Originally from the Gulf Coast, the experienced fisherman who now lives in Southern California, had previously caught almost every kind of shark, from bull and blacktips to sandbar and spinner sharks - but never a great white.
That changed in late October, though, after a family fishing expedition on a Camp Pendleton beach with his wife, daughter and dog exceeded all of their expectations.
"There's not many people who can say they've touched a great white or let alone caught one on the beach," Fangman said.
Using a piece of stingray as bait, Fangman had been fishing in that same spot along the shore for more than two hours with little luck, until suddenly, he felt a pull on his fishing pole.
"All of a sudden it bowed over and the line was just rolling off the reel," Fangman exclaimed, "and then I realized I had something!"
After nearly half an hour, he managed to reel in his combative catch as his wife Aldrei captured it all on the family's video camera.
"(My wife) was shocked, she was surprised just as much as I was," Fangman added.
Once in shallow water, Fangman wasted no time in posing with his temporary conquest.

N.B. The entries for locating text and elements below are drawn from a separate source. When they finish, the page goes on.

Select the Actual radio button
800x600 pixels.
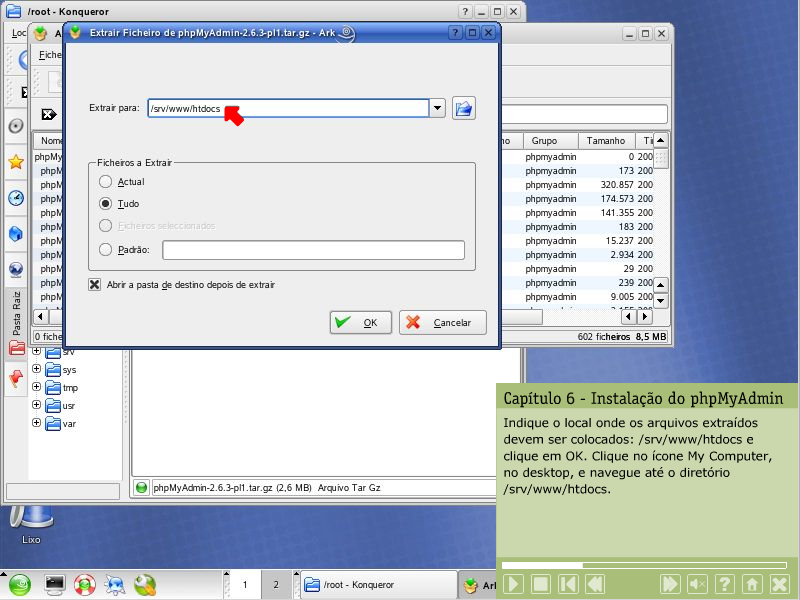point(106,182)
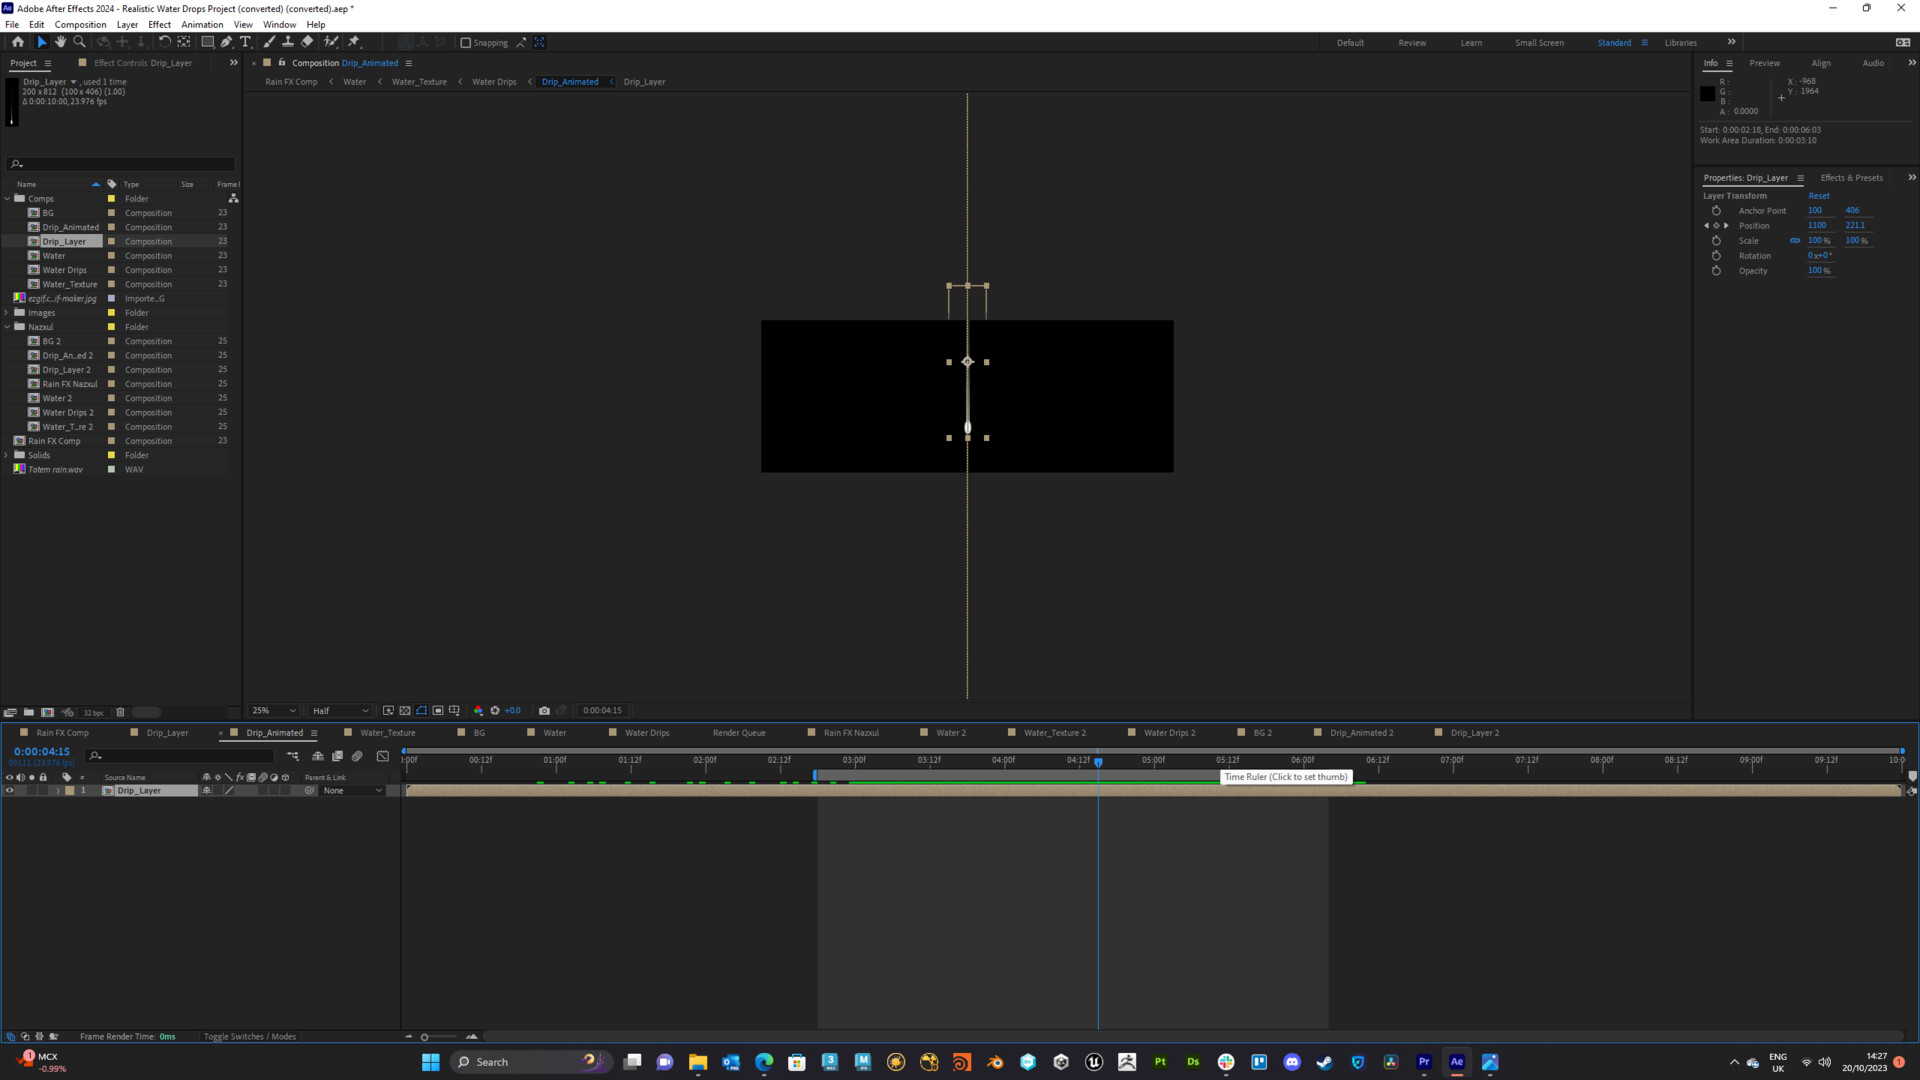The height and width of the screenshot is (1080, 1920).
Task: Open the Parent & Link None dropdown
Action: 352,790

"I know it's just a beautiful creature, a great white. I was so shocked," he recalled. "It is a big strong fish and it's like solid muscle. It didn't really move when it was on the beach."
At one point, Fangman even calmly opened the great white's mouth, showing off its rows of razor-sharp teeth for the camera.
Just a couple minutes after reeling his catch on - and after measuring the healthy nine-and-a-half foot juvenile female - Fangman then quickly guided her back to her native habitat.
"She was really calm, and as soon as I got here back in to deep enough water where she could move, she was moving her tail and swimming right back into the ocean," he said.
Earlier this year, California's Fish and Game Commission voted to consider listing great white sharks as an endangered species. The commission is expected to make its final decision next Spring.